Apologies in advance for the wall-of-text!

I too have been looking for functionality along these lines. I am hopeful that you might (re)consider updating GinkgoTInterface to be compatible with testing.TB.

I figured it was also worth pointing out that testing.TB itself contains an unexported method, and as such can never be implemented by anything outside the testing package 😞, though I don't believe that invalidates the argument for supporting such a change.

My use case is that I maintain a test runner / assertion library for use with a particular application framework. It has it's own equivalent to GinkgoTInterface which allows it to be used under Ginkgo, the standard test runner, or anything else that can supply such an interface.

This assertion library also supports custom user-supplied assertions. I would like to be able to supply something compatible with testing.TB to my users such that their custom assertions could make use of any other package that uses its own subset of TB.

Dataset section:
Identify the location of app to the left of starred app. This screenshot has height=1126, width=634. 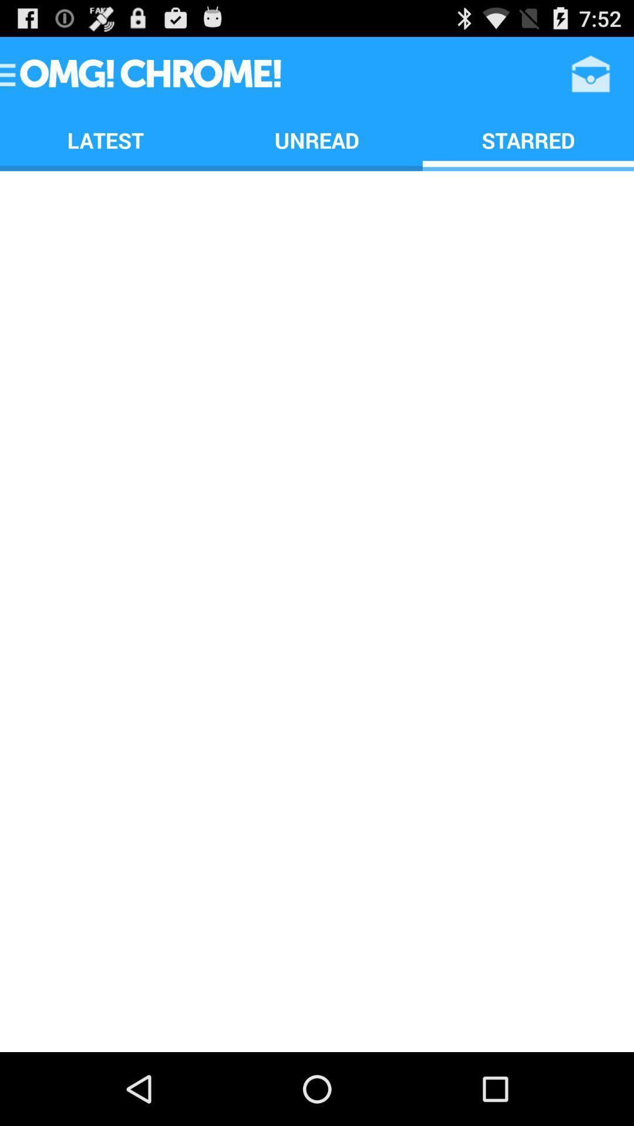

Work instructions: Return the comment about GinkgoTInterface and testing.TB word for word, in full. The listing has nothing to do with the comment.

In response:
Apologies in advance for the wall-of-text!

I too have been looking for functionality along these lines. I am hopeful that you might (re)consider updating GinkgoTInterface to be compatible with testing.TB.

I figured it was also worth pointing out that testing.TB itself contains an unexported method, and as such can never be implemented by anything outside the testing package 😞, though I don't believe that invalidates the argument for supporting such a change.

My use case is that I maintain a test runner / assertion library for use with a particular application framework. It has it's own equivalent to GinkgoTInterface which allows it to be used under Ginkgo, the standard test runner, or anything else that can supply such an interface.

This assertion library also supports custom user-supplied assertions. I would like to be able to supply something compatible with testing.TB to my users such that their custom assertions could make use of any other package that uses its own subset of TB.